“I quite understood!” Billy Kane forced a sarcastic smile. “You are almost too considerate!”
“Am I?” she said. Her eyes flashed suddenly. “Well, perhaps you are right! I have thought sometimes that even the chance I give you is more than you deserve. I feel so strongly about it, in fact, that the only thing which prevents me from putting an end to it—and you—is that by using you to defeat the ends of your own criminal associates a great deal of good is being done. They will trap you sometime, of course, and, knowing them, you know what will happen, and I am satisfied then that, as an alternative, you would prefer Sing Sing and the chair; but you are clever—that is why you grasp at the chance I give you. You are extremely clever—and you believe you can continue to outwit them indefinitely. I don’t think you can, though I admit your cleverness, cunning and craft.”
“You flatter me!” said Billy Kane ironically.
“No,” she said, her voice suddenly lowered, passionate, tense; “I hate you.”
“You told me that last night.” Billy Kane indolently blew a ring of cigarette smoke ceilingwards. “I am beginning to believe you. Did you follow Red Vallon in here to tell me the same thing again?”
She did not answer for a moment.
“Sometimes you make me lose my faith in God,” she said, in a slow, restrained way. “It is hard to believe that a God, a just God, could have created such men as you.”

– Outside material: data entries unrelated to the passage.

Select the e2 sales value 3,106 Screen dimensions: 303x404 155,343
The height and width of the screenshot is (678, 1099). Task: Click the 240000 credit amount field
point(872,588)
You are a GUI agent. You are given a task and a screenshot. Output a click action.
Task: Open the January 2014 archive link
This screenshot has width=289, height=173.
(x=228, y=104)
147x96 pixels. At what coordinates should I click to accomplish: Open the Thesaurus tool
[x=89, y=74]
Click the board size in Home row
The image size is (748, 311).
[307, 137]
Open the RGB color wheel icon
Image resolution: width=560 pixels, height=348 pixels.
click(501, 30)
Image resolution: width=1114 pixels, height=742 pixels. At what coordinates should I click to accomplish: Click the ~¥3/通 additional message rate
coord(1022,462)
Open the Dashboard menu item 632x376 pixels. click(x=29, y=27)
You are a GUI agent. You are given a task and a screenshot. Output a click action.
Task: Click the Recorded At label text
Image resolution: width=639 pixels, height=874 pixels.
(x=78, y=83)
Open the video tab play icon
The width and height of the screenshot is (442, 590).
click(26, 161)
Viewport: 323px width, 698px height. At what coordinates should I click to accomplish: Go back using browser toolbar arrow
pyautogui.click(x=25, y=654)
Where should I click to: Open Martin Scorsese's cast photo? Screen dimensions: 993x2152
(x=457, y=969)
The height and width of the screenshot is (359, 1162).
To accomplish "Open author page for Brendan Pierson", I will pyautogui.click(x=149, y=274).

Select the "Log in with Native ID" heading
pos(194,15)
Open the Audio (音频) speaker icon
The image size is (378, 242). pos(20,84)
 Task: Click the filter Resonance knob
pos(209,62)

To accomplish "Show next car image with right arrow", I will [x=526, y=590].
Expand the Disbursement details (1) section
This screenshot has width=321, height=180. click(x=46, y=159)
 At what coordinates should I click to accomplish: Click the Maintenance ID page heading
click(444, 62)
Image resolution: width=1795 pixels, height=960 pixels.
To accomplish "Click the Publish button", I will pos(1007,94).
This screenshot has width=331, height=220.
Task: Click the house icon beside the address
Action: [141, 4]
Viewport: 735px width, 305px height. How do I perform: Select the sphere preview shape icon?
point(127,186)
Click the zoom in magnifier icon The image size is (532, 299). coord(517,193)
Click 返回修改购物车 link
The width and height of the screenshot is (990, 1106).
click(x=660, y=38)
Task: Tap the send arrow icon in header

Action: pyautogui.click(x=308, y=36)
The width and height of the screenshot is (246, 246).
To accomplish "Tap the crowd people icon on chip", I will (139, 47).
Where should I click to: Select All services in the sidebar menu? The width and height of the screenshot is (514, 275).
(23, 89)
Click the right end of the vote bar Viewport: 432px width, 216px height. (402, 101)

Billy Kane removed his cigarette from his lips, and flicked the ash away with a tap of his forefinger. He felt the color mount and tinge his cheeks. There was something, not alone in her words, but in her tone, that struck at him and hurt. The brown eyes, deep, full of implacable condemnation, burned into his. What was it that the Rat had done to her, or hers? He turned slightly away. An anger, smoldering in his soul, burst into flame. He was the Rat by proxy—and the proxy was damnable. He could not tell her he was not the Rat. He could not tell her he was—Billy Kane. He must play on with his detestable rôle! He must play the Rat. What answer would the Rat have made to her?
“Cut that out!” rasped Billy Kane.
“Yes,” she said quietly, “I spoke impulsively. There are only two things in life that affect you—your own safety, and to be quite sure that you get all of your share out of your crimes, and, if possible, somebody else’s share as well. But the latter consideration is at an end now, isn’t it, Bundy? I think I have taken care of that. It’s just a question of whether you can save yourself or not with those clever wits of yours. Well”—she shrugged her shoulders suddenly—“you did very well last night. His life would not be worth very much if the underworld should ever lay hands on the man in the mask. Would it, Bundy?”